Seriously. If you've got fewer than five sites and a dozen utility accounts, a well-structured spreadsheet with NGA Factors applied correctly is a legitimate response. Your customer's sustainability team will be relieved they got actual data instead of radio silence.

What's not good enough:

  • Guessing. "We think our emissions are about 200 tonnes" with no supporting data. Your customer needs to show their auditor where the number came from. "The supplier estimated" is not a methodology.
  • Using the wrong emission factors. We've seen suppliers grab a random number from Google and apply a US EPA factor to Australian electricity. NSW grid electricity at 0.64 kg CO2-e/kWh is very different from the US national average. Use NGA Factors. They're specifically designed for Australian reporting.
  • Dollar-based estimates when activity data exists. If your customer asked for kWh and you send them dollar spend, they'll convert it to emissions using a spend-based factor that makes your footprint look bigger than it actually is. Activity data (kWh, litres, GJ) always produces a more accurate — and usually lower — result.

We'll be honest about the limitation too. We're still figuring out the best way to help very small businesses (under 20 staff) respond to these requests efficiently without it costing them more than the data is worth. The tooling for this part of the market isn't great yet — not ours, not anyone's. Most carbon accounting software is built for the entity doing the reporting, not the entity being asked for data by someone else.

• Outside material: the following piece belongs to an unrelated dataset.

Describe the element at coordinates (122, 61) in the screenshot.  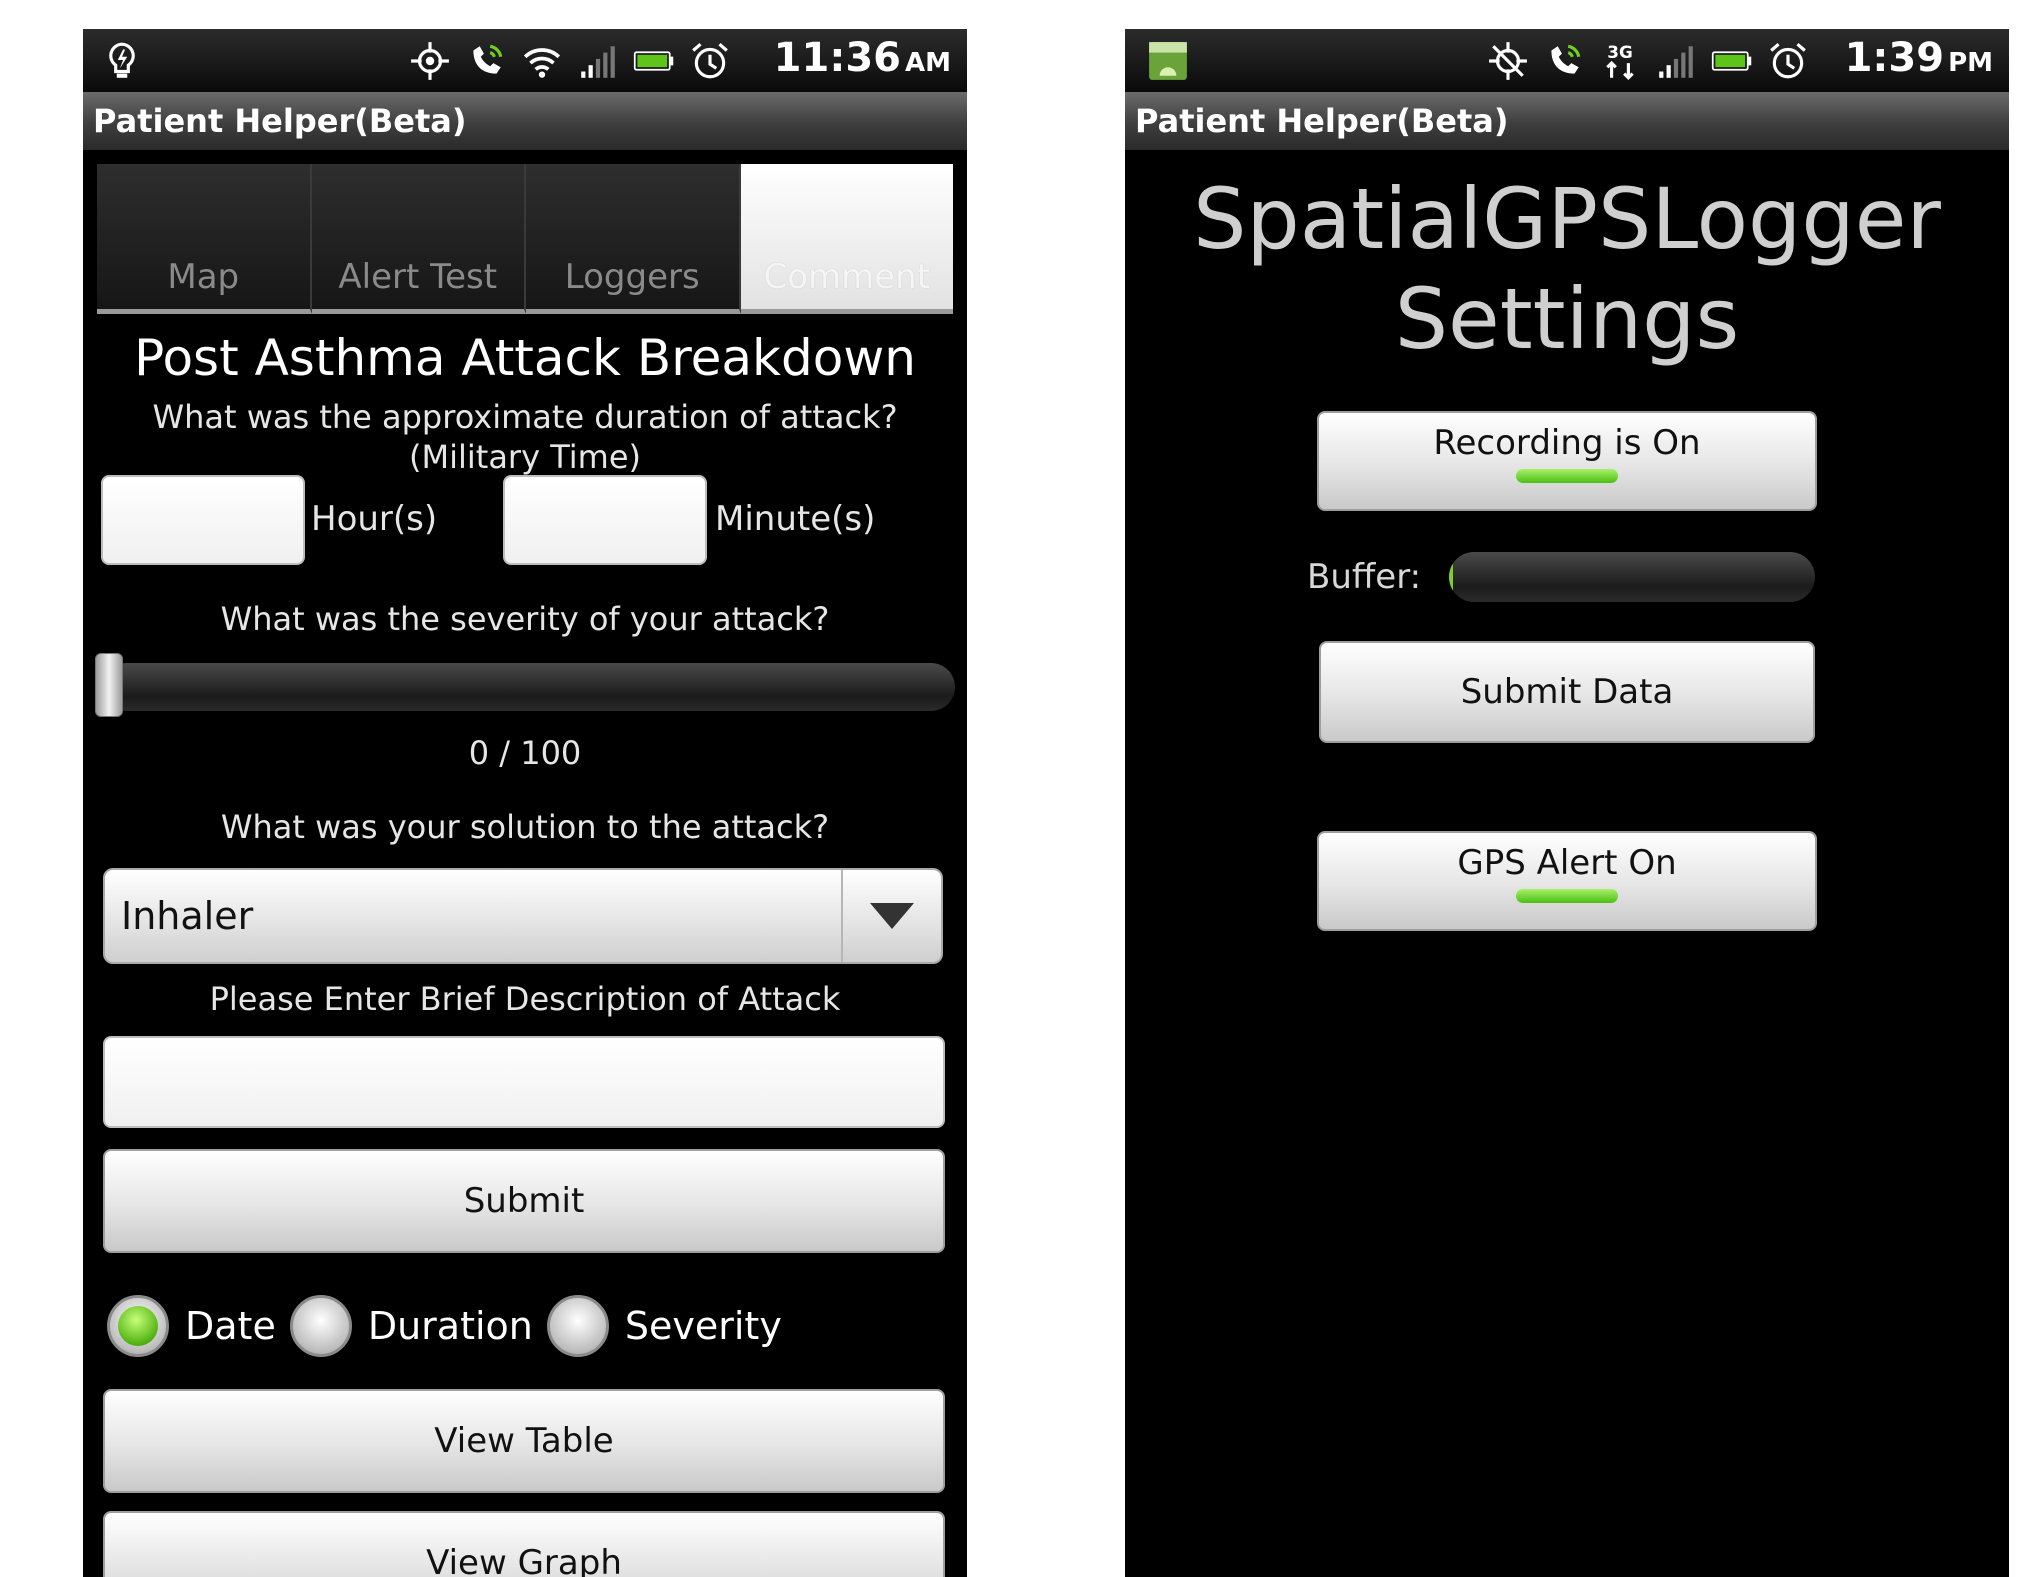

This is a competitive advantage if you move early

NettZero put it bluntly in a recent piece: "AASB S2 is not just a compliance standard for big business; it is a procurement standard for everyone else." That's exactly right.

Large companies are rewriting their tender documents. Sustainability criteria are showing up in RFPs that never had them. And the early data from CDP shows something telling — companies that engage their suppliers on emissions are almost seven times more likely to have a 1.5C-aligned transition plan. Those are the companies that are going to increasingly favour suppliers who can hand over data without a three-month back-and-forth.

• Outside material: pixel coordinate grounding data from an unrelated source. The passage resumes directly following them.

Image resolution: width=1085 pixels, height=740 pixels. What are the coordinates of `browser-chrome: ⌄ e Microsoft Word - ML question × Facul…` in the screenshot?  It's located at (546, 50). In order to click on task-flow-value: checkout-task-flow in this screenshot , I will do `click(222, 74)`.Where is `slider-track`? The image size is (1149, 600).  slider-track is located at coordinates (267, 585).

Think about it from the procurement manager's perspective. They've got 200 suppliers. Forty of them respond with actual emissions data. The other 160 either don't respond or send something unusable. When contract renewal time comes and they need to cut their supplier list — who do you think survives?

This doesn't mean you need to become a sustainability company. It means you need a basic emissions profile, updated once a year, that you can share when asked. If you can produce that in a format your customer's system can ingest — even better.

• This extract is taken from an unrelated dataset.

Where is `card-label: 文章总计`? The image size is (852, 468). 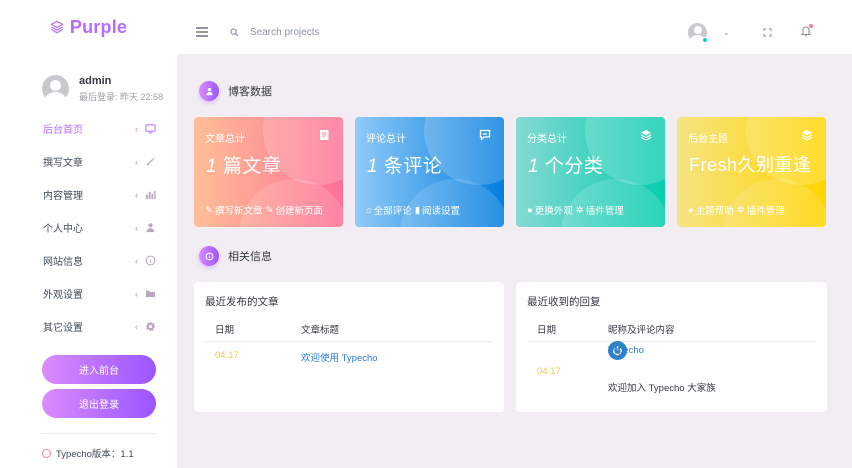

At Carbonly, we're building features specifically for this use case: one-click emissions sharing that lets a small supplier produce a verified emissions profile and share it directly with a customer. We use AI to extract consumption data from your actual utility bills — the messy, inconsistent PDFs that no template-based system can read — and apply current NGA Factors automatically. But whether you use our platform, another tool, or a spreadsheet, the important thing is having a number you can defend.

What to do this week

Don't wait for the next data request to figure this out. Here's a realistic plan for a small business that's never tracked emissions.

Pull your last 12 months of electricity, gas, and fuel records into one folder. That's Monday's job. Download the NGA Factors 2025 workbook from DCCEEW. That's five minutes on Tuesday. By Wednesday, you can have a basic emissions number.

Then respond to your customer. Send the data, note the emission factors you used, and offer to update annually. That email alone puts you ahead of most of their supply chain.

Because here's what nobody says out loud: the bar is low right now. Most small suppliers aren't responding at all. Producing even a basic, defensible emissions figure makes you exceptional. That won't last — within two years, it'll be table stakes. But right now, it's a genuine differentiator.

And it might just be the thing that keeps your biggest contract.